Too high and you irritate people, bleach out liners or prevent the pool from being used at all.
When you add just the right amount of chlorine, either liquid or powder, your test kit says good job.
Chlorine starts going away almost immediately and at some point your test kit says add more, probably the next day.
So to keep the chlorine in the good range you have to add it daily or twice daily or three times a day depending on use, rain etc.
No one does that. You dump a enough chlorine in to last three days or more and repeat. It's really high on day one and all but gone by day three.
This is the Roller Coaster.
High chlorine, low chlorine, up and down on and on.
Somewhere in the middle your test strip reads "ok" but before long, not ok.
This method guarantees one of two things;
You will spend more on chlorine because you add so much the test is always high or you will have to spend more to fix a problem because the chlorine got too low.
ENTER THE TABLET
If you want a reliable, steady delivery method without spending big dollars on a liquid chlorine tank and pump system, a tablet feeder gets the job done quite well for about a hundred bucks.
Yes you can throw a tablet in the skimmer or put it in a floater but those methods have no control over the amount of erosion that takes place.
No one tests the water and if the chlorine is too high, takes a half melted tablet out of the skimmer. What do you do with the thing after removal?
Much like the roller coaster, no reliable, adjustable delivery method means you use more product.
A tablet feeder allows control over the chlorine by turning a dial and increasing the amount of tablet erosion daily.

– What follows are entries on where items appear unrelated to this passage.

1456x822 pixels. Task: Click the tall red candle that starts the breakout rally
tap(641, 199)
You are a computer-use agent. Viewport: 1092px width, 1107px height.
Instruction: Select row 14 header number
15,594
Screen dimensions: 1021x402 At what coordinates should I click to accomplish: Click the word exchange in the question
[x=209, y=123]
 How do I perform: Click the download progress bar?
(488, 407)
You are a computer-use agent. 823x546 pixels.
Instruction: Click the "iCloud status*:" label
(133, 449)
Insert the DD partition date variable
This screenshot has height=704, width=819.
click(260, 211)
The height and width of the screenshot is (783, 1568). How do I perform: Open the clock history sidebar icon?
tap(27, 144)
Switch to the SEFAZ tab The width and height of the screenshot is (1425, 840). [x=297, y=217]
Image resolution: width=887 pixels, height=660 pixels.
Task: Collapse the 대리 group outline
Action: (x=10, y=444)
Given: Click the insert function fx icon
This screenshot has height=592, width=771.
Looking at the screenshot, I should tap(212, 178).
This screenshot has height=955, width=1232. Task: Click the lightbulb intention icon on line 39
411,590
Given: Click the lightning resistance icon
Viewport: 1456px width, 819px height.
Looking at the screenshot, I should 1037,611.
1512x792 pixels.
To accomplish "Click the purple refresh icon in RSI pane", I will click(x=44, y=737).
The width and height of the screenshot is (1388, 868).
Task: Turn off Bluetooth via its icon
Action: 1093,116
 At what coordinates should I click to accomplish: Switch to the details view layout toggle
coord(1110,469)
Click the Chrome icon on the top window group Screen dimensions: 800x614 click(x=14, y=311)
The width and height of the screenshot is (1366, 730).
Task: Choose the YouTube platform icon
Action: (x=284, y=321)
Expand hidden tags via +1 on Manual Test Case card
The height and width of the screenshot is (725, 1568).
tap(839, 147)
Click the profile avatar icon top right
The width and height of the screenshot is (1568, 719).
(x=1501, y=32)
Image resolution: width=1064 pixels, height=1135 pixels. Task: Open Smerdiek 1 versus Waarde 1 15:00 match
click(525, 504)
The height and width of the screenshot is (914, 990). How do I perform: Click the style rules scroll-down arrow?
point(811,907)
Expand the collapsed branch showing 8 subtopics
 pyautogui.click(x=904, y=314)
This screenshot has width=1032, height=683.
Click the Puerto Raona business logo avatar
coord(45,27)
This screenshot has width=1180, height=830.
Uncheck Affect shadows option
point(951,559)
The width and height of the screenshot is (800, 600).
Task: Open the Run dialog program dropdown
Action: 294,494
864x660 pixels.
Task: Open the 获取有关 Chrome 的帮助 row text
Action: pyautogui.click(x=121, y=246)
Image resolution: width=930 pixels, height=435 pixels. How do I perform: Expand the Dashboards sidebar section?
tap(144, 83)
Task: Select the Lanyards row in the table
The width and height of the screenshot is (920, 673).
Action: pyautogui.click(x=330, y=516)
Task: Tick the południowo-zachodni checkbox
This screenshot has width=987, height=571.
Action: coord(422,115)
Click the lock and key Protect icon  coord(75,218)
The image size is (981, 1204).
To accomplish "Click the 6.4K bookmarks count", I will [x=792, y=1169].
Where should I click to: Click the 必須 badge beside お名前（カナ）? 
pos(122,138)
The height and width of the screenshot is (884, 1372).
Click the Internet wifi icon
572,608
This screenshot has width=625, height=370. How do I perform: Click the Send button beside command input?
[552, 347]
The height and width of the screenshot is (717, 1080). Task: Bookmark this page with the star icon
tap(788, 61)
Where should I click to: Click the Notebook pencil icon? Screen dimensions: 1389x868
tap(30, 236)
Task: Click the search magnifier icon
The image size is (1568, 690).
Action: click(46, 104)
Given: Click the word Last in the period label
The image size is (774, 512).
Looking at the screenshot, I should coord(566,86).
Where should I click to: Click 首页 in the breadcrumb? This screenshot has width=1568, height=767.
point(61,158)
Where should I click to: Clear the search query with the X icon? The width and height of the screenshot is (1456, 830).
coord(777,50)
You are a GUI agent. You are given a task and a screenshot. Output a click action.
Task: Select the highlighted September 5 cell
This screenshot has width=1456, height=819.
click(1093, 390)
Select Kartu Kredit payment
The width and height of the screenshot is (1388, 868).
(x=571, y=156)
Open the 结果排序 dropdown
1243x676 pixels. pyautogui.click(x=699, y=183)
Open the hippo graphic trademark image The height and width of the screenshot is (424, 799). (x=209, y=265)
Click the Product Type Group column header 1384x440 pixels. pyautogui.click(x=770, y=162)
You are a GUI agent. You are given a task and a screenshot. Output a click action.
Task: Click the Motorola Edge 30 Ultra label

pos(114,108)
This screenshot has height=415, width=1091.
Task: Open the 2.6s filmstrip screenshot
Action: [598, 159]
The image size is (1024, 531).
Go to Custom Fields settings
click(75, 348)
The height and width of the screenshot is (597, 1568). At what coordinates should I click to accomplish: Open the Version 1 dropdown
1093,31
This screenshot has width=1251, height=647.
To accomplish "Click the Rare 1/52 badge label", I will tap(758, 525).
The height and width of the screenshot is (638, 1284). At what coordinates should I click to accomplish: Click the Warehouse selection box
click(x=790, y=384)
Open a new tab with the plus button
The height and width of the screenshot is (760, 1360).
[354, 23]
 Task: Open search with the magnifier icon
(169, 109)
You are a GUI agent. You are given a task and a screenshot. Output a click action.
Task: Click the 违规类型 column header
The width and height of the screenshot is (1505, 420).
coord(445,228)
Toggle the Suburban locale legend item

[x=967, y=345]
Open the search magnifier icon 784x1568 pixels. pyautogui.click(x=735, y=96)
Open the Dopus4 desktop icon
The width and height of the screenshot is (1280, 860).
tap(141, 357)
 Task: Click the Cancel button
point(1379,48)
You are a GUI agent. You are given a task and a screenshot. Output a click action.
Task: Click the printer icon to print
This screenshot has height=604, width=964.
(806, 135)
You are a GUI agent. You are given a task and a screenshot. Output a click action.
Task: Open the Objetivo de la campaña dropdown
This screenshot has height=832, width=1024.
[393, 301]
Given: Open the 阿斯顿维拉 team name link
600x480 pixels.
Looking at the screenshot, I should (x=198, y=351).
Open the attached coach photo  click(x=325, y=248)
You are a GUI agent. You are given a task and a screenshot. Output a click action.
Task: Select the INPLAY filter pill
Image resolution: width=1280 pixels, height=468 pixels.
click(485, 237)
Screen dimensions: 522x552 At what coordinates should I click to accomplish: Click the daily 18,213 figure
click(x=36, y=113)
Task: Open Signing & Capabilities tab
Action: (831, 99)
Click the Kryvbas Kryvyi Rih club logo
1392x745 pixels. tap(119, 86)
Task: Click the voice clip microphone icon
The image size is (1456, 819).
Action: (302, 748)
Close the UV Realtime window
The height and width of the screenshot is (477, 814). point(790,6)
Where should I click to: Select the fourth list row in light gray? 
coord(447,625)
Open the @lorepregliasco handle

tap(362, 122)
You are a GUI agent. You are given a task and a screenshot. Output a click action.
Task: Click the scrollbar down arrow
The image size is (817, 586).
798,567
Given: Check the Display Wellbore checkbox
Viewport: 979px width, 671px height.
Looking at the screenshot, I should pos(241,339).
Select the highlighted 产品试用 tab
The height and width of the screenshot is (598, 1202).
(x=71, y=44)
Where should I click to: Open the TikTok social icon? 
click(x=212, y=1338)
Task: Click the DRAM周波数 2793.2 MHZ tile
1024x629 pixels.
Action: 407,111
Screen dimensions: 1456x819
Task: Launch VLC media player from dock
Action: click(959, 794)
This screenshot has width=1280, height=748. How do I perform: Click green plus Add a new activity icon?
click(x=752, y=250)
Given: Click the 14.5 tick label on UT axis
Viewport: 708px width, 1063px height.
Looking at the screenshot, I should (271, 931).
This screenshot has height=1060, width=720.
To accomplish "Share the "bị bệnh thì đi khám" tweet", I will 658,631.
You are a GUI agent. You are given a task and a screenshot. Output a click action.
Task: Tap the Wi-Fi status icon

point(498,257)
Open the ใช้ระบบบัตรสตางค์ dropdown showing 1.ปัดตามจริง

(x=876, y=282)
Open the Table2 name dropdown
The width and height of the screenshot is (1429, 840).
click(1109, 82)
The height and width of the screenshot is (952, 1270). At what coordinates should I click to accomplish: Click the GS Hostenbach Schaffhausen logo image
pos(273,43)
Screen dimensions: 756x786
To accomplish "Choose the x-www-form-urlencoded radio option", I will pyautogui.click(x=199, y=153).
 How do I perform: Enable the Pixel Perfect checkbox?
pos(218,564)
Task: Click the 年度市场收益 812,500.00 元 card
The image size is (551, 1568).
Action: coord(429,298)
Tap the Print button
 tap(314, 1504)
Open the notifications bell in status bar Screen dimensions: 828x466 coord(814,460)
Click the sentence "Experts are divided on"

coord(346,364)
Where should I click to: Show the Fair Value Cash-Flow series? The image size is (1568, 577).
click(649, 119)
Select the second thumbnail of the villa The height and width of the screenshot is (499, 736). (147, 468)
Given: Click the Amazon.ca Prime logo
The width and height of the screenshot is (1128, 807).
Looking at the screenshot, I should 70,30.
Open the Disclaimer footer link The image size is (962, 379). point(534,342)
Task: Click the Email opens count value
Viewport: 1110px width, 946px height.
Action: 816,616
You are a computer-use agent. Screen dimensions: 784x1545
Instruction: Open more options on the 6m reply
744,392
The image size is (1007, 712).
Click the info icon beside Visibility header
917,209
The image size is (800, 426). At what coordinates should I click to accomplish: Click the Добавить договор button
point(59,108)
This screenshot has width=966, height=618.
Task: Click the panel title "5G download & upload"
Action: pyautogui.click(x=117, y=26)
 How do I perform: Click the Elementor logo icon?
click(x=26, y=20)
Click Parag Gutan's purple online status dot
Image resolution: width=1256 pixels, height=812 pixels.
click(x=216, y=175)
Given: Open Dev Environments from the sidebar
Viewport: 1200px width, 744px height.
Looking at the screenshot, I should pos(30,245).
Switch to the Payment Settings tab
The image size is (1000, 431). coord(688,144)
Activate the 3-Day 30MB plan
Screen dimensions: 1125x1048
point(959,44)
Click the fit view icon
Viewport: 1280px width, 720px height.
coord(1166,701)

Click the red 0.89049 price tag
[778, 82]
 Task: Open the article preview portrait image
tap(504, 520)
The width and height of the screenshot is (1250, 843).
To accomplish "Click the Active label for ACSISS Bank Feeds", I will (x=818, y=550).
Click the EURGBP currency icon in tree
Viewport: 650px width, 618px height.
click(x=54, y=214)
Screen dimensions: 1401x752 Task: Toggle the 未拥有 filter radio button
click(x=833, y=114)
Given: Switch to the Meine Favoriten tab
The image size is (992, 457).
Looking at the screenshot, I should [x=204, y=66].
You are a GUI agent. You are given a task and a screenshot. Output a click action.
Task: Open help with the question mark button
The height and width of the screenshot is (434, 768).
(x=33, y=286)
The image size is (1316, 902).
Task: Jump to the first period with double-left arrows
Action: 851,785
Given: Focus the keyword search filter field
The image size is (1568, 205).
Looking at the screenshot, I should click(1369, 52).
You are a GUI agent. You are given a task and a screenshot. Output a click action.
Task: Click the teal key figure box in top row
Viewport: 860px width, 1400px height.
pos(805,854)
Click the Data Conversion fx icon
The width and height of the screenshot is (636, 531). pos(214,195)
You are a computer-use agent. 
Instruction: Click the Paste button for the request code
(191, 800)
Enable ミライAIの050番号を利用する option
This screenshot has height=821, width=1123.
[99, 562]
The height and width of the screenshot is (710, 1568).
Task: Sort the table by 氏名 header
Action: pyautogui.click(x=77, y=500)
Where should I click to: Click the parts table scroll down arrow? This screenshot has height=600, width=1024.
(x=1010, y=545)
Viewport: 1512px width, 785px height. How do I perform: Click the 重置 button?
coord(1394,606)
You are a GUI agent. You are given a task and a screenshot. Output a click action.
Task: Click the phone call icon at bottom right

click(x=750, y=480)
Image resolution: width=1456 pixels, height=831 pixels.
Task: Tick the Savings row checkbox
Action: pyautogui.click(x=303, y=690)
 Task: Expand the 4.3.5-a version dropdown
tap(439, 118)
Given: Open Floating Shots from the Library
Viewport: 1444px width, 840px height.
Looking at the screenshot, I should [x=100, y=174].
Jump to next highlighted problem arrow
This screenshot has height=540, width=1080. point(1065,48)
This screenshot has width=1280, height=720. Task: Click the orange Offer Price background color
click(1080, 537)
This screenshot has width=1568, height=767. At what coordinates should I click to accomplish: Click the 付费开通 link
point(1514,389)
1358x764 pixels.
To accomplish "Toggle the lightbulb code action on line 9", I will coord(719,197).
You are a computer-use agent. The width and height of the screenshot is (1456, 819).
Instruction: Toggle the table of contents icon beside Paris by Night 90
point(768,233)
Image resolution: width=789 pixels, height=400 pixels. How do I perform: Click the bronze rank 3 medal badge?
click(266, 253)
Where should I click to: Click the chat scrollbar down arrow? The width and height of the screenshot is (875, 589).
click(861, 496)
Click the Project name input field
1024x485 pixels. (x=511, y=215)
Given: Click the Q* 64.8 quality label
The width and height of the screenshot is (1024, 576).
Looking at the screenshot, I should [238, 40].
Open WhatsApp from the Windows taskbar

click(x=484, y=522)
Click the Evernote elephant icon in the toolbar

If the test says too high or low you turn the knob up or down to adjust the flow of water through the feeder.
This simple, inexpensive method gets the job done for just about any pool.
ENTER THE TABLET, DOWNSIDE
The biggest downside to the chlorine tablet is "over stabilization".
The vast majority of chlorine tablets contain "cyanuric acid" (CYA) aka stabilizer aka conditioner. These tablets known as "tri-chlor" utilize cyanuric acid to help the chlorine stabilize and stay in the water longer. And that's great, to a point.
As the CYA builds up in the water, beyond a certain point chlorine becomes less effective.
So you end up needing more chlorine and turning up the dial on the feeder also feeds more CYA and so you need more chlorine and so on.
Almost every pool that uses tablets becomes over stabilized requiring water to be removed, fresh water put in thereby diluting the CYA to a lower level.